Task details.
Report how many lines in the data include the string "taskbar", and add nothing else.

(Pixel coordinate grounding data)
────────────────────────────────────────
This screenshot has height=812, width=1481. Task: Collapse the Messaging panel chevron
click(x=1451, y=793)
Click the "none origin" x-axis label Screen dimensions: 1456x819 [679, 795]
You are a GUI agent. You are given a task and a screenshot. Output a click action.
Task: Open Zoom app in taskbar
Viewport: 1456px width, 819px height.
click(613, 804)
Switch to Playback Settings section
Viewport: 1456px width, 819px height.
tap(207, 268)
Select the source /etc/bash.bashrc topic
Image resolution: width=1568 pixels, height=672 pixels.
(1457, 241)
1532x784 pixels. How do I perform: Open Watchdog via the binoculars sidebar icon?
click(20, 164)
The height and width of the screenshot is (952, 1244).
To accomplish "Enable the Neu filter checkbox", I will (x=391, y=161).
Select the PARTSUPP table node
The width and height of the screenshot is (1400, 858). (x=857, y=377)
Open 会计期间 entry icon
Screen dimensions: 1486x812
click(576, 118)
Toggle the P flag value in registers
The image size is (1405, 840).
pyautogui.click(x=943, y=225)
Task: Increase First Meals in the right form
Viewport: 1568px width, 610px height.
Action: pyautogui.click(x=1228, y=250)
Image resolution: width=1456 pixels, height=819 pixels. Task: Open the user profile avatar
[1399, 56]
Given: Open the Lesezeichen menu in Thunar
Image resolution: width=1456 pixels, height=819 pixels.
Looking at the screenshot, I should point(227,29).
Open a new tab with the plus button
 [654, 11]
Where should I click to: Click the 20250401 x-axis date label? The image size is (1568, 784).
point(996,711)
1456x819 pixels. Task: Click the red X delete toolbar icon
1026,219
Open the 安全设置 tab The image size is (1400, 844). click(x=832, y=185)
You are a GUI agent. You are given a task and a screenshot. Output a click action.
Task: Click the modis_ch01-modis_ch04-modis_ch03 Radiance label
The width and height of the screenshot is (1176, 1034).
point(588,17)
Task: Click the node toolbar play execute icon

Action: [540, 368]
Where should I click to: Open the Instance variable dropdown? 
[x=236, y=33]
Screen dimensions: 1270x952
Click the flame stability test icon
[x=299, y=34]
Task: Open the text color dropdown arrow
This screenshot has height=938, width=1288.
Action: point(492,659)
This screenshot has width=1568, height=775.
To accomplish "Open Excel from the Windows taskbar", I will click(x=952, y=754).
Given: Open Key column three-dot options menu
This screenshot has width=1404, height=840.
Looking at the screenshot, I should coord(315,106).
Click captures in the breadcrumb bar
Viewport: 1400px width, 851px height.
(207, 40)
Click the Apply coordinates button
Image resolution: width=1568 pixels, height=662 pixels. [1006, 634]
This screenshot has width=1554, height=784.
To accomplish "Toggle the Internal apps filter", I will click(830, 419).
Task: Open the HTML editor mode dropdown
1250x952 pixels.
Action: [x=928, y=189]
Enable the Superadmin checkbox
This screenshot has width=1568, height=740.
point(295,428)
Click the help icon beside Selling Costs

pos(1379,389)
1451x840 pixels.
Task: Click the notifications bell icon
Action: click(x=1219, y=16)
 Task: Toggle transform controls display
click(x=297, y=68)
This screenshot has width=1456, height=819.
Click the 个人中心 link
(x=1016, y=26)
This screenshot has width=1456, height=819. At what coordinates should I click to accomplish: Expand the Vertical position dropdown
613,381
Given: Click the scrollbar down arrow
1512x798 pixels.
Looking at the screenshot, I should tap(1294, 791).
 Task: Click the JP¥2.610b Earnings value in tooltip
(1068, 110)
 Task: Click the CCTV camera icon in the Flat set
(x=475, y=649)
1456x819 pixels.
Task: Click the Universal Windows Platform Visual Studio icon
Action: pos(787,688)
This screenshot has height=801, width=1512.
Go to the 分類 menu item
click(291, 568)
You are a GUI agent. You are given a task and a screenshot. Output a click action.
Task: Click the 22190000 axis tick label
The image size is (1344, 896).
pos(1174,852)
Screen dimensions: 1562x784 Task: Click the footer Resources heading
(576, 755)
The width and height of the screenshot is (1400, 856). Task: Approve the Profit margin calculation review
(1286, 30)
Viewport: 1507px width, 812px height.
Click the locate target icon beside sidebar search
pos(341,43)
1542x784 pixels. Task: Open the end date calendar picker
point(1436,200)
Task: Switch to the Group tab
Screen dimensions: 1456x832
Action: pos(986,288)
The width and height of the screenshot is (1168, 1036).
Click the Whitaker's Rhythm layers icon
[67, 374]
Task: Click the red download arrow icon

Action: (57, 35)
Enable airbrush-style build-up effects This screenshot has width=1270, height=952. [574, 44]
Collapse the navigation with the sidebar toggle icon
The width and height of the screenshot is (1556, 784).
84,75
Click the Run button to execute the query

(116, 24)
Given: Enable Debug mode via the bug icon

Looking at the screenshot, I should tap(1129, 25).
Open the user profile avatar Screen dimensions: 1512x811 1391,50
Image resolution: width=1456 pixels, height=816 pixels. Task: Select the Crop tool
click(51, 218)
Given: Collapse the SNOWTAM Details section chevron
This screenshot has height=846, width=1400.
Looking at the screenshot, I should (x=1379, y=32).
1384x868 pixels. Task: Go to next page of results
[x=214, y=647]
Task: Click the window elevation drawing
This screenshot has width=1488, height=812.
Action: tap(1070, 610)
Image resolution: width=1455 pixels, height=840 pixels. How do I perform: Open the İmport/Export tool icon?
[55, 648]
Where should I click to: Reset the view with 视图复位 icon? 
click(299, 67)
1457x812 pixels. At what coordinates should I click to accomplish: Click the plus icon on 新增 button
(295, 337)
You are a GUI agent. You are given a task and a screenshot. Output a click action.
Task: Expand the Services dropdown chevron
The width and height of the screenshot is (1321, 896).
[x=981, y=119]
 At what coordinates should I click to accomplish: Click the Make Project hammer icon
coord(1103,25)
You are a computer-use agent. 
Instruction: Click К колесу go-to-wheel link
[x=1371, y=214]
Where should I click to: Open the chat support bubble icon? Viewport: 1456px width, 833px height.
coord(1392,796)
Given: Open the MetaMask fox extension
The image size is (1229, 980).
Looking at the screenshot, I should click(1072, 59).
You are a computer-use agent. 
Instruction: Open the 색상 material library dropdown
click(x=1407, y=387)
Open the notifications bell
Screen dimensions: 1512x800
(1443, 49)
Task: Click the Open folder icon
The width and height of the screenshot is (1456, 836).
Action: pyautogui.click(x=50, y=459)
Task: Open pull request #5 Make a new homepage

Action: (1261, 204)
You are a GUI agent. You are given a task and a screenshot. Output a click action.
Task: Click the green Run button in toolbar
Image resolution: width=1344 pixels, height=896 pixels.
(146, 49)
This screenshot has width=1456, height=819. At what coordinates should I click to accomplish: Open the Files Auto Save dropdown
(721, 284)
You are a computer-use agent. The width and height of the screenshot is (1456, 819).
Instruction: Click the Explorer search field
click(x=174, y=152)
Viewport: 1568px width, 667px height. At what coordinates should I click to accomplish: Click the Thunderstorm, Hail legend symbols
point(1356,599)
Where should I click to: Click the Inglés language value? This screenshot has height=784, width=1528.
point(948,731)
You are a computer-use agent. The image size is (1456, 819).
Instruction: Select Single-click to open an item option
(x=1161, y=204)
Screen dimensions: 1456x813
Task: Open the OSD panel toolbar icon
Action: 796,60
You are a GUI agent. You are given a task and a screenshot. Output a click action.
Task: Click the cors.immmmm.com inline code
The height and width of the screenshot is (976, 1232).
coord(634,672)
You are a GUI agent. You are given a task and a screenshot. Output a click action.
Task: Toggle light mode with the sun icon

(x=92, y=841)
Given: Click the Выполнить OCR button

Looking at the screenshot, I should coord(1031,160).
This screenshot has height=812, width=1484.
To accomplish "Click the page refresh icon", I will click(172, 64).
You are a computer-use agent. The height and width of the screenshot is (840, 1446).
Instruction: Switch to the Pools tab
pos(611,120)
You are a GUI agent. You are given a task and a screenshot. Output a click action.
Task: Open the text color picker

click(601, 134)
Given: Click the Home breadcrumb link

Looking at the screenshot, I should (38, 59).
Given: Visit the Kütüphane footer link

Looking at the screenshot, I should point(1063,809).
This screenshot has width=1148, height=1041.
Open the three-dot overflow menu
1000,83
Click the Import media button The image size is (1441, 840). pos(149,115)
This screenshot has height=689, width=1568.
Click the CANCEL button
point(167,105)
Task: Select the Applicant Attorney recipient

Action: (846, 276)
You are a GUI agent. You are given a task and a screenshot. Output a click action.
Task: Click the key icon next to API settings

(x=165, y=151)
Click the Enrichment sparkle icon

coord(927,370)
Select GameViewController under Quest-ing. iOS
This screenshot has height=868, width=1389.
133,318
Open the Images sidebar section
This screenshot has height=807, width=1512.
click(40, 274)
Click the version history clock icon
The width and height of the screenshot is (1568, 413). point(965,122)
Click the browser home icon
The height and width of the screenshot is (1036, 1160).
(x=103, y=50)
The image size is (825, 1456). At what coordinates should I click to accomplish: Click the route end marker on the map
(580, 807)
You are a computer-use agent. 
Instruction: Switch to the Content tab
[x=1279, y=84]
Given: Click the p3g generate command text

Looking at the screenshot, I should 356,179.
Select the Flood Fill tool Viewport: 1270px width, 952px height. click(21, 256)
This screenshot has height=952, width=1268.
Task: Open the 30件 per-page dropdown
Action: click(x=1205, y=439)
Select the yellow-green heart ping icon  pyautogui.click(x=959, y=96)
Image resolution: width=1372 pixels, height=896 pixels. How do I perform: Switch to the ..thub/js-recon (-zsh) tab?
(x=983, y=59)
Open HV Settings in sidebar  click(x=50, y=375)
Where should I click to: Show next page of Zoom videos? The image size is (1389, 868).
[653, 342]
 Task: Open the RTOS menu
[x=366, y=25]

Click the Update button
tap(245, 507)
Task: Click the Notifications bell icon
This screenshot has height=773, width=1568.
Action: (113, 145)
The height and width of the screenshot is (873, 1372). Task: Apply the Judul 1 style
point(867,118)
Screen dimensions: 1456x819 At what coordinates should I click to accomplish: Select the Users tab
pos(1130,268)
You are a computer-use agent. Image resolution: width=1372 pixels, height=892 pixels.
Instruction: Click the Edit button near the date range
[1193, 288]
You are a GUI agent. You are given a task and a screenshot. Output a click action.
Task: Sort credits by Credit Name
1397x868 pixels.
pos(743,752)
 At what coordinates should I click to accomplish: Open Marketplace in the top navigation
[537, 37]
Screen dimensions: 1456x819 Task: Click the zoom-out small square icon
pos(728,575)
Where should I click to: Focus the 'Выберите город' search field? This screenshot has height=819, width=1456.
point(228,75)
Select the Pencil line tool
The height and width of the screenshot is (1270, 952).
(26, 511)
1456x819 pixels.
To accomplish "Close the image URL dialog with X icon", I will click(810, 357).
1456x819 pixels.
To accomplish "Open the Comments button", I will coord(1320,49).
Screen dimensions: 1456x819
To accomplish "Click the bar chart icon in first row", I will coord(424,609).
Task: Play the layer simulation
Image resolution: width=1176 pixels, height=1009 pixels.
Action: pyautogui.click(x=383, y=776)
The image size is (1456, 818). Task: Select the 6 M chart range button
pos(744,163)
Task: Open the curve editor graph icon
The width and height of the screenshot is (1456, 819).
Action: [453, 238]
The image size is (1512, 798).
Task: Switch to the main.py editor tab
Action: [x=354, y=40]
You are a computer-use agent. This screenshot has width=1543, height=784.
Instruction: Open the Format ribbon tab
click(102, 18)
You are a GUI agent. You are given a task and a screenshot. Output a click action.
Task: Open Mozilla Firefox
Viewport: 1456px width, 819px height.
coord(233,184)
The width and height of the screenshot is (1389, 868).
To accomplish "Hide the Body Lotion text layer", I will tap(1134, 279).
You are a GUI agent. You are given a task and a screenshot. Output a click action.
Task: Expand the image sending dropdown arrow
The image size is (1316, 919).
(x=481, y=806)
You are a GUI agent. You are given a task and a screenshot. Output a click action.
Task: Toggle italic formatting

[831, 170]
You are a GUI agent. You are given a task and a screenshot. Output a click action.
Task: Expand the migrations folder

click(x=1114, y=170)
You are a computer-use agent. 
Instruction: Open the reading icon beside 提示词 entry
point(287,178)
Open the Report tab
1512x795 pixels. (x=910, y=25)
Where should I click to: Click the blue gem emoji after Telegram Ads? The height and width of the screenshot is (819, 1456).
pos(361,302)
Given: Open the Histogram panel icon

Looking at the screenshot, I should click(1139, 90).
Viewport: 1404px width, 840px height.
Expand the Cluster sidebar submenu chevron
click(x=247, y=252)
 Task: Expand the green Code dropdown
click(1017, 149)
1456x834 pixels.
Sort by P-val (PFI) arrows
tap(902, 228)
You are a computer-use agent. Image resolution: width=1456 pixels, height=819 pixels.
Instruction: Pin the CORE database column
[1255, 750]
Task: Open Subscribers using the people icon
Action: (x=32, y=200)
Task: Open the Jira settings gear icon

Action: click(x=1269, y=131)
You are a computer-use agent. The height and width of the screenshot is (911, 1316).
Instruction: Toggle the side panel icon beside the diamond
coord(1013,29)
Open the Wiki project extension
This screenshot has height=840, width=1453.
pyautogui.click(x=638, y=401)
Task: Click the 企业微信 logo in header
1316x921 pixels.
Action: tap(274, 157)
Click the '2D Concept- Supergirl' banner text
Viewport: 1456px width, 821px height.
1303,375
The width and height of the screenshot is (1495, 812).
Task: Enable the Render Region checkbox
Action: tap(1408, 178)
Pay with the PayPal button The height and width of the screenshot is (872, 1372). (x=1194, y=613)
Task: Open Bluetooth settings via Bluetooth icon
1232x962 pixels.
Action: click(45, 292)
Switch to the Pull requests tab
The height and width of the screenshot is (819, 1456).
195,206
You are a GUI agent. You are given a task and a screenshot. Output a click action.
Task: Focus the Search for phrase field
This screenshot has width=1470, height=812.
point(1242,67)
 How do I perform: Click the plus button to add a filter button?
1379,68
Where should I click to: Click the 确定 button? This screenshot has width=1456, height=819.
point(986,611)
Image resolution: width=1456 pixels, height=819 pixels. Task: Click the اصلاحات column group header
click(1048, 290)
────────────────────────────────────────
Solution.
2